> **Job A**:
Copy out the Iris House article word for word, from its title through its final sentence.
> **Job B**:
In the records, start at the line that has "Open the close-up eye photo thumbnail" and stop after the line that has "Open the user". Rewrite only those lines, changing "scrollbar" to "scroll bar" and leaving everything else as it is.

> **Document text**:
══════════

Iris House Provides Valuable Reminder to Landlords About Non-Profit Renters

Recently, the Supreme Court, Appellate Term, First Department, handed down a decision affirming the lower court in 2363 ACP Pineapple, LLC v. Iris House, Inc, 2017 NY Slip op 27047. As the attorney on this case, Michael D. Cappozi, partner in Ingram's Landlord-Tenant group, confirms the importance of this decision for real estate landlords and tenants alike. According to Mike, it corrects a common misconception about non-profit tenants’ rights that many owners often overlook.

The Facts of the Iris House Case

In June 2012, the landlord’s predecessor served non-renewal notices upon Iris House, Inc., who was the tenant of record for four apartments in the building. The nonrenewal notices alleged that the units were exempt from rent stabilization because they were “rented to a corporate business tenant not as their primary residence.”

══════════

> **Listed entries**:

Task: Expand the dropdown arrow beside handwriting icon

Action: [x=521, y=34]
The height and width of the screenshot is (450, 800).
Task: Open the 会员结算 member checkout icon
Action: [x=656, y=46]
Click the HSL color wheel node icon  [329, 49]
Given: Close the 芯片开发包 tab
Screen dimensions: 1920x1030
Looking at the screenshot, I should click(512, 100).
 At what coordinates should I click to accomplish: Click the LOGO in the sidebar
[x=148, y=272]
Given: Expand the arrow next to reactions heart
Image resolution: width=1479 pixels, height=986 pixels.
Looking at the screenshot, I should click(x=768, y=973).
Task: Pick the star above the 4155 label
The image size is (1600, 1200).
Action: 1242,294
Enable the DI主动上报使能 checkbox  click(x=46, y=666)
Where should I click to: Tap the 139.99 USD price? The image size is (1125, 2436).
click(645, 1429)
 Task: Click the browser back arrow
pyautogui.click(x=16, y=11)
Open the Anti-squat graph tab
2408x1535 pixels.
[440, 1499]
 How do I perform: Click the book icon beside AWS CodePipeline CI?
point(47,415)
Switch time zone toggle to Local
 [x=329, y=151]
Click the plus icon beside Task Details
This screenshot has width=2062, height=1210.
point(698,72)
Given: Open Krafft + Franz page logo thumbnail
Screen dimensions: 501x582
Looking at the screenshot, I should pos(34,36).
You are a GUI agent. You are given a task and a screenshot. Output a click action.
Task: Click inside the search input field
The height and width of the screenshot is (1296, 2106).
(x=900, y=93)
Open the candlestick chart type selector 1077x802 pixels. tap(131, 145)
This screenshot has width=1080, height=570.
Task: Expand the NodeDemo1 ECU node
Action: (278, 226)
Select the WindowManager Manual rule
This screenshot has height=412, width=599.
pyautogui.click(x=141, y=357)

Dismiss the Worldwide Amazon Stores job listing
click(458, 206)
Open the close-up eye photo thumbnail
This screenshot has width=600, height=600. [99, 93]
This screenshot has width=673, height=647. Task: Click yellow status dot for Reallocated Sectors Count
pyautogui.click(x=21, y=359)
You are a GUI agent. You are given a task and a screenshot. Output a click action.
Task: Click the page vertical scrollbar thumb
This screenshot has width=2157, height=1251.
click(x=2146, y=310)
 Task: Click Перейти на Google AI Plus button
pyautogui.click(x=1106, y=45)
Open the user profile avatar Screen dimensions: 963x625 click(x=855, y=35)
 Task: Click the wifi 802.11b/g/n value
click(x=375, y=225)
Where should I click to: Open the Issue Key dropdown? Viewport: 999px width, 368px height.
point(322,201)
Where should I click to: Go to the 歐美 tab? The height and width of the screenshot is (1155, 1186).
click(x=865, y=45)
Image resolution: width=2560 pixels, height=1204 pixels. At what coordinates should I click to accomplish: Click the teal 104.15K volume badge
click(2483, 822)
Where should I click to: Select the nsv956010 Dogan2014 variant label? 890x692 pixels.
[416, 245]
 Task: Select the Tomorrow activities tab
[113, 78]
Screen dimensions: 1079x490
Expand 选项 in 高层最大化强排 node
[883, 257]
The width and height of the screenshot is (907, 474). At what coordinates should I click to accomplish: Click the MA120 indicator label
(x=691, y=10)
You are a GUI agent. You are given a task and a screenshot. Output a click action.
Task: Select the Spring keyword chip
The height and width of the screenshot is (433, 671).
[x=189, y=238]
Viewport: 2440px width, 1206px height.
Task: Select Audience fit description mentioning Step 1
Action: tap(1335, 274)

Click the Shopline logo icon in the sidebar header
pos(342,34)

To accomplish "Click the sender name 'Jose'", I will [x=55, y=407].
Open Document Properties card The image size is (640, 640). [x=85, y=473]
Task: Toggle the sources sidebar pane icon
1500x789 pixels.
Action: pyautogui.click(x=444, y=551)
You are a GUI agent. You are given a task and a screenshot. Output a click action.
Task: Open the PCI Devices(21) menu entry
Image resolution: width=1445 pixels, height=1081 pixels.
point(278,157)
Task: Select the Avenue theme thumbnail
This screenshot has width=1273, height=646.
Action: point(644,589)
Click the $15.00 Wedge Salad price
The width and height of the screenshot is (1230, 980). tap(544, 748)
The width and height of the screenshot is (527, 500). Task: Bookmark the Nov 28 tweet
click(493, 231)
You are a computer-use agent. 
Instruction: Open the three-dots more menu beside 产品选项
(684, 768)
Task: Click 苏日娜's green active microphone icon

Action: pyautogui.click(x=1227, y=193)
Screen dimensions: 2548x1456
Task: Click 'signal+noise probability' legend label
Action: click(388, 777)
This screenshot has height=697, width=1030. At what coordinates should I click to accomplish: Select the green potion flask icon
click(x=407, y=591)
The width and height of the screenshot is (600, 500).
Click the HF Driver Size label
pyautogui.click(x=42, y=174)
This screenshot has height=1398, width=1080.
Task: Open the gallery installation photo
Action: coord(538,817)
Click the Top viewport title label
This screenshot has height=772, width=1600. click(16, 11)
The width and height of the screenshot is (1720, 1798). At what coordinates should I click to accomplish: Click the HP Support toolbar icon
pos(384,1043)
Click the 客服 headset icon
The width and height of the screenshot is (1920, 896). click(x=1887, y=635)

══════════

> **Response A**:
Iris House Provides Valuable Reminder to Landlords About Non-Profit Renters

Recently, the Supreme Court, Appellate Term, First Department, handed down a decision affirming the lower court in 2363 ACP Pineapple, LLC v. Iris House, Inc, 2017 NY Slip op 27047. As the attorney on this case, Michael D. Cappozi, partner in Ingram's Landlord-Tenant group, confirms the importance of this decision for real estate landlords and tenants alike. According to Mike, it corrects a common misconception about non-profit tenants’ rights that many owners often overlook.

The Facts of the Iris House Case

In June 2012, the landlord’s predecessor served non-renewal notices upon Iris House, Inc., who was the tenant of record for four apartments in the building. The nonrenewal notices alleged that the units were exempt from rent stabilization because they were “rented to a corporate business tenant not as their primary residence.”

> **Response B**:
Open the close-up eye photo thumbnail
This screenshot has width=600, height=600. [99, 93]
This screenshot has width=673, height=647. Task: Click yellow status dot for Reallocated Sectors Count
pyautogui.click(x=21, y=359)
You are a GUI agent. You are given a task and a screenshot. Output a click action.
Task: Click the page vertical scroll bar thumb
This screenshot has width=2157, height=1251.
click(x=2146, y=310)
 Task: Click Перейти на Google AI Plus button
pyautogui.click(x=1106, y=45)
Open the user profile avatar Screen dimensions: 963x625 click(x=855, y=35)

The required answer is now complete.